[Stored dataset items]
══════════════════════════════

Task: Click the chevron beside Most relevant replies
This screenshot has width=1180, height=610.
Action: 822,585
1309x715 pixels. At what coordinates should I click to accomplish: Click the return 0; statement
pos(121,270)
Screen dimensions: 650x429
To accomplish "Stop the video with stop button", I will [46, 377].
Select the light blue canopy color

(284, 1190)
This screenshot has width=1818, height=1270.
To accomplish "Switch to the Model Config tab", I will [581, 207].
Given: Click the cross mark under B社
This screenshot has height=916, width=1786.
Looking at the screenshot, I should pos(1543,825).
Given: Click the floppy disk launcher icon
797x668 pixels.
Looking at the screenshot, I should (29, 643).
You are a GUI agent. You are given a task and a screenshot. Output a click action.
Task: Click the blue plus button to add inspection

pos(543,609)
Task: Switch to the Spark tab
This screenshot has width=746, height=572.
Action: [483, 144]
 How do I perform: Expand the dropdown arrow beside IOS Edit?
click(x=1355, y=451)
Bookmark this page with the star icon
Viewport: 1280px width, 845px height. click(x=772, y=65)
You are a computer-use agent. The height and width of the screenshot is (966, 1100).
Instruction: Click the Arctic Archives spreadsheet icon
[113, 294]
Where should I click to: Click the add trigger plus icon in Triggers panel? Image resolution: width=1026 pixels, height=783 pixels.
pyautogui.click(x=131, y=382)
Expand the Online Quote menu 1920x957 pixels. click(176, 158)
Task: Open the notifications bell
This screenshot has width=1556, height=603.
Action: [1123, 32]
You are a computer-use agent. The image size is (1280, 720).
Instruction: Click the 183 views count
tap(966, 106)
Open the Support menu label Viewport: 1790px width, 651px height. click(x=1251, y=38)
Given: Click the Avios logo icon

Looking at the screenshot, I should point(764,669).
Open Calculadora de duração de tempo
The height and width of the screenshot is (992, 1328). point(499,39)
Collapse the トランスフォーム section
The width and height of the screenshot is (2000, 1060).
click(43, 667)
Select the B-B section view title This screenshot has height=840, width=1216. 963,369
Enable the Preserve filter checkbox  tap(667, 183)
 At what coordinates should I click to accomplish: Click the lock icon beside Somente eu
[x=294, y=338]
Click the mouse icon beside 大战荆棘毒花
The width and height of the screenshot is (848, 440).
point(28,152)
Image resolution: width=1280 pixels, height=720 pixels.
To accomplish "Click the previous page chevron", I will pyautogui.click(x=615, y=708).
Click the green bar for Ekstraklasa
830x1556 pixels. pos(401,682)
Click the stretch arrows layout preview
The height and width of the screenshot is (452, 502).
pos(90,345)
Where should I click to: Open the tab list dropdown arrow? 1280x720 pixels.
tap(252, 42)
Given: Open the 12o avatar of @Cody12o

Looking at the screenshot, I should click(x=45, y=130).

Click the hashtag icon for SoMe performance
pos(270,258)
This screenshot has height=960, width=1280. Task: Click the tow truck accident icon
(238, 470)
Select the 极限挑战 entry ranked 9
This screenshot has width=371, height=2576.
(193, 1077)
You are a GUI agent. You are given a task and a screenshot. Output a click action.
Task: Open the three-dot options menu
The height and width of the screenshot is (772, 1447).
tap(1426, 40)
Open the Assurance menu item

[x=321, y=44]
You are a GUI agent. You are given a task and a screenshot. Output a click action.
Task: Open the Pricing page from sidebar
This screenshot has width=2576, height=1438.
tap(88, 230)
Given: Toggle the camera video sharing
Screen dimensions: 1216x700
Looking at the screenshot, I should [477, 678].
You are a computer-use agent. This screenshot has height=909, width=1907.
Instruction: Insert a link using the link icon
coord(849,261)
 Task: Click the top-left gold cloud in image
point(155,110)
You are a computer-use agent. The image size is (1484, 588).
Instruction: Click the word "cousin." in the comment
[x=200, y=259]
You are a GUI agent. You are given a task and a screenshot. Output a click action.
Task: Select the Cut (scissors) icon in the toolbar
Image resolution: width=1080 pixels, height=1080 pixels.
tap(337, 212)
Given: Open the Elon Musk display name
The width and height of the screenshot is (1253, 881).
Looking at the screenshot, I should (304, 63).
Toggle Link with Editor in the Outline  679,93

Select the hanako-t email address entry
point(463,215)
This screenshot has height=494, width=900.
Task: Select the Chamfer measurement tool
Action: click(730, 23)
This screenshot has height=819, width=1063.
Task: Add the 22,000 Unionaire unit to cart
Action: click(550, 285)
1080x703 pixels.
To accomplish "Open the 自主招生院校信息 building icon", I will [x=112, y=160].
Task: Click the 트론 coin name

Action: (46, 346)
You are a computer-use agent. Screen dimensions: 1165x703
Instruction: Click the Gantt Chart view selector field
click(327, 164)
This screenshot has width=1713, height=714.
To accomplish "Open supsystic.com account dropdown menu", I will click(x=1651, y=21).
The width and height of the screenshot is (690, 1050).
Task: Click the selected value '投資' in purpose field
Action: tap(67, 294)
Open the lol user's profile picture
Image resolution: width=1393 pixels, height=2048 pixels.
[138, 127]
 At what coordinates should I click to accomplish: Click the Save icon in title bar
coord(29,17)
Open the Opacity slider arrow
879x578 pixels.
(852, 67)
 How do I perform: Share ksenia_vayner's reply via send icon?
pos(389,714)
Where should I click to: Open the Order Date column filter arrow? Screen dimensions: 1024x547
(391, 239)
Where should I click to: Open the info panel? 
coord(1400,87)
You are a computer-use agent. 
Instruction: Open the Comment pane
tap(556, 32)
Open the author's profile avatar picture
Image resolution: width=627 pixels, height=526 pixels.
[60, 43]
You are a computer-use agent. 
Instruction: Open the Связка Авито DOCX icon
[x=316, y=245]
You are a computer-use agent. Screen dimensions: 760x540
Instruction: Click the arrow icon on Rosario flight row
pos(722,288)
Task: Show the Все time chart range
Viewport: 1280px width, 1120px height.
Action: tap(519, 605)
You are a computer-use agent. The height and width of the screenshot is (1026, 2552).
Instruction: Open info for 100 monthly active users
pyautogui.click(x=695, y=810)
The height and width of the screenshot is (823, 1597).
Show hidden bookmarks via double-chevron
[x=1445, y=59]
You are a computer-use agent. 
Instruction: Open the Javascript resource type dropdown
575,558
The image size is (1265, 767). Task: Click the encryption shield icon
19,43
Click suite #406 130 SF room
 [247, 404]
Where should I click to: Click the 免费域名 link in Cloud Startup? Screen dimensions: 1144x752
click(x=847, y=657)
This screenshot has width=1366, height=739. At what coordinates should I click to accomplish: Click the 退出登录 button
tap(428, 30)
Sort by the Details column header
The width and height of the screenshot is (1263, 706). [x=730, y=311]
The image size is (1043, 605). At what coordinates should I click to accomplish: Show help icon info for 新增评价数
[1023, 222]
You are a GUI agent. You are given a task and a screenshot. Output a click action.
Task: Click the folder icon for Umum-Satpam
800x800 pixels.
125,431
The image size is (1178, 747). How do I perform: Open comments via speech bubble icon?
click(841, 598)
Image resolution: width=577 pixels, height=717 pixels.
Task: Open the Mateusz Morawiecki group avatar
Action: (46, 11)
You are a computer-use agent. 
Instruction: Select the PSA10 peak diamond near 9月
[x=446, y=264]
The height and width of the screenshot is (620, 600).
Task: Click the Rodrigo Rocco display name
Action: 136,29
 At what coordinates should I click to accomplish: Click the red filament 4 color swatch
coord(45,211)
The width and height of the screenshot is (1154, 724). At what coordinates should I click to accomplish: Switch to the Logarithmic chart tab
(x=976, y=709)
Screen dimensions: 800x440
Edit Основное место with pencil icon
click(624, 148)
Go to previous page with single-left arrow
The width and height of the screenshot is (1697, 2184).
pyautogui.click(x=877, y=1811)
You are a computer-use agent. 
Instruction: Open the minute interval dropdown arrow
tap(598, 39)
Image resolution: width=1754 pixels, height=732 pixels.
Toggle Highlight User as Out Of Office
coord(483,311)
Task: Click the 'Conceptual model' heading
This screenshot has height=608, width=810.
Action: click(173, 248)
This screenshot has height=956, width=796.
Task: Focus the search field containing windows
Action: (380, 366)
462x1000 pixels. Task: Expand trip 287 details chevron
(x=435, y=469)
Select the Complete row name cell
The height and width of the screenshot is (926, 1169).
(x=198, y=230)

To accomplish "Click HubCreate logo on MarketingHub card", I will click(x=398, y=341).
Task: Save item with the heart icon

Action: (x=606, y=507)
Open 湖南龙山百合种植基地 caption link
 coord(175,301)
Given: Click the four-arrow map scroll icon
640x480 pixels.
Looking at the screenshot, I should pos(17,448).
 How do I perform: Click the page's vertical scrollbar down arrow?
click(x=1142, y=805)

══════════════════════════════

▶ What the exercise asks:
Give back precisely the lines above that start at the line containing "Select the 极限挑战 entry ranked 9" and end at the line containing "Task: Select the Cut", inclusive. No other lines belong in the output.

▶ Solution:
Select the 极限挑战 entry ranked 9
This screenshot has width=371, height=2576.
(193, 1077)
You are a GUI agent. You are given a task and a screenshot. Output a click action.
Task: Open the three-dot options menu
The height and width of the screenshot is (772, 1447).
tap(1426, 40)
Open the Assurance menu item

[x=321, y=44]
You are a GUI agent. You are given a task and a screenshot. Output a click action.
Task: Open the Pricing page from sidebar
This screenshot has width=2576, height=1438.
tap(88, 230)
Given: Toggle the camera video sharing
Screen dimensions: 1216x700
Looking at the screenshot, I should [477, 678].
You are a computer-use agent. This screenshot has height=909, width=1907.
Instruction: Insert a link using the link icon
coord(849,261)
 Task: Click the top-left gold cloud in image
point(155,110)
You are a computer-use agent. The image size is (1484, 588).
Instruction: Click the word "cousin." in the comment
[x=200, y=259]
You are a GUI agent. You are given a task and a screenshot. Output a click action.
Task: Select the Cut (scissors) icon in the toolbar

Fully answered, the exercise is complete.